Et si c’était la meilleure production de Night M. Shyamalan, réalisateur à succès (de « Sixième Sens » à « Split« ), à l’oeuvre inégale mais qui a le mérite de toujours intriguer et attirer notre curiosité ? On n’est pas loin de le penser, tant Servant répond à la fois aux codes de la série horrifique arty et intelligente, mais en s’éloignant totalement des clichés, des attendus et en revisitant le concept de l’effroi sur écran (qu’il soit grand ou petit, d’ailleurs).
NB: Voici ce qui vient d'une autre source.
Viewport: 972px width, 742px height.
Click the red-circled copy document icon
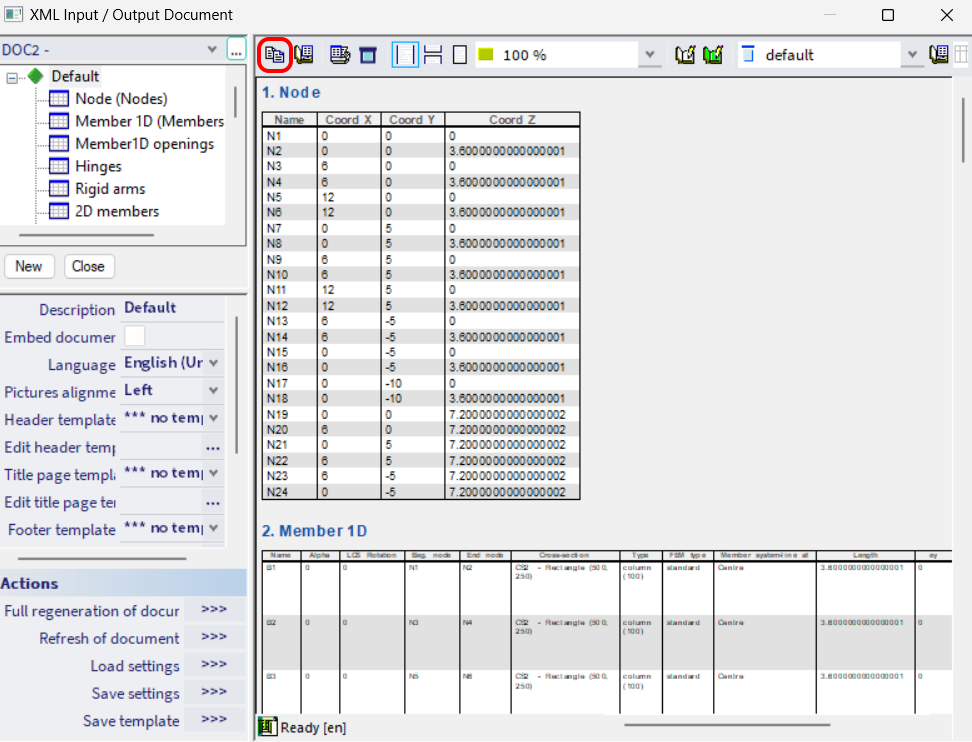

Car Shyamalan et son acolyte Tony Basgallop ont une arme redoutable : faire douter le téléspectateur. L’indicible de l’horreur naît ici du fait que, constamment, on ne sait pas – ou plus – si ce qui se déroule sous nos yeux est réel, fait preuve de logique ou pas, si nos propres peurs se reflètent dans ce qui rejaillit des scènes et de ses êtres perdus dans leur schéma de pensée et d’action. Qui, du couple, de la nurse, du beau-frère trop intrusif, est celui vers lequel se porte la vérité de ce que l’on voit ? Les multiples coups de théâtre et rebondissements, dont je ne peux même pas vous dévoiler le premier au tout premier épisode ce qui gâcherait tout, font que Servant demeure de plus en plus insaisissable au fur et à mesure que l’on pense enfin comprendre ce qui se passe sous nos yeux qui doutent, qui hésitent, qui ont peur, une peur irascible d’ailleurs, bien plus malaisante qu’un film gore lambda.
Pour rehausser cette impression, les interprétations sont magistrales, de Lauren Ambrose (peu revue depuis Six Feet Under) en mère meurtrie et un peu trop excessive à Rupert Grint qui excelle en beauf curieux tout en faisant oublier Ron Weasley de la saga des Harry Potter. Le style minimaliste et angoissant, l’atmosphère un peu louche et baroque, des personnages insaisissables, la temporalité, les dénouements avortés, les points de vue, les angles, les moments de doute ou de terreur pure, tout fait de cette série un bel objet d’effroi naturel, d’inconfort potentiel, de doute permanent. Et comme le dit Othello chez Shakespeare, « être dans le doute, c’est déjà être résolu ».